After the anteromedial, medial and posteromedial (AM, M and PM, respectively) thirds of the medial cortex of the tibia were identified, the same 10° opening wedge was placed in each third (Fig. 3), and radiographic projections were taken as explained previously (Fig. 4).
Internal fixation was not performed with plates since the objective of the study was to evaluate the possible variations in the tibial slope and not the stability provided by an implant.
Statistical analysis
A descriptive analysis of the study variables was performed. Radiographic parameters were measured twice by two independent orthopaedic surgeons at 6-week intervals. The inter- and intrarater reliability for the radiographic measurements was assessed by calculating the intraclass correlation coefficients (ICCs). The ICC values were interpreted as follows: ICC < 0.40, poor agreement; 0.4 > ICC < 0.75, fair to good agreement; and ICC > 0.75, excellent agreement [20, 21].

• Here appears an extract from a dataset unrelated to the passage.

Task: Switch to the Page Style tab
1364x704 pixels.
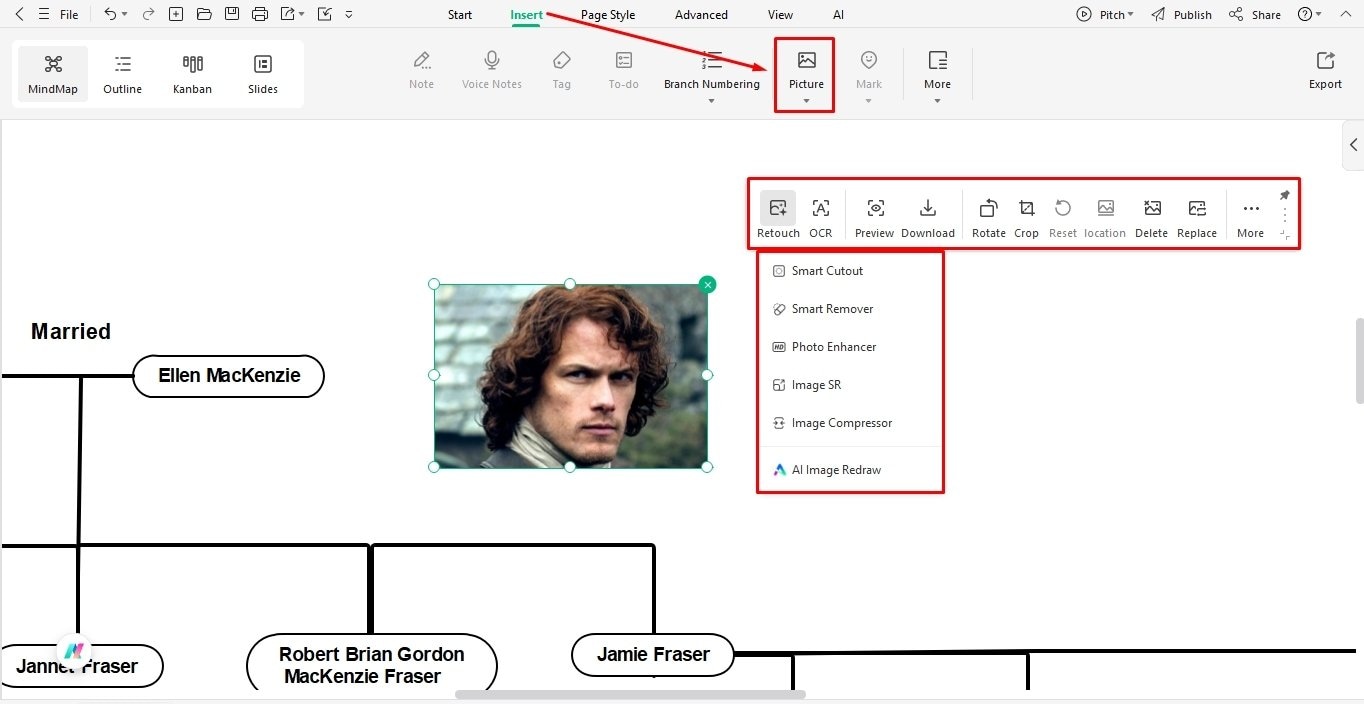Action: [607, 14]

The chi-square or Fisher’s exact test was used to compare categorical variables, and the t test was used for continuous variables. Pearson’s correlation coefficient was calculated to compare the PTS measurements at the different sites where the opening was performed and the starting point of the osteotomy.
The sample size was calculated a priori. With six subjects per group (n = 12), a statistical power of 80% was obtained to detect a difference ≥ 2° between the different tests [22], accepting an alpha risk of 0.05 and a beta risk of 0.2 in a bilateral comparison.
Because this is a cadaveric study, a loss to follow-up rate of 0% was estimated. All data were analysed with SPSS Statistics (v 21; IBM), with statistical significance was established for p < 0.05.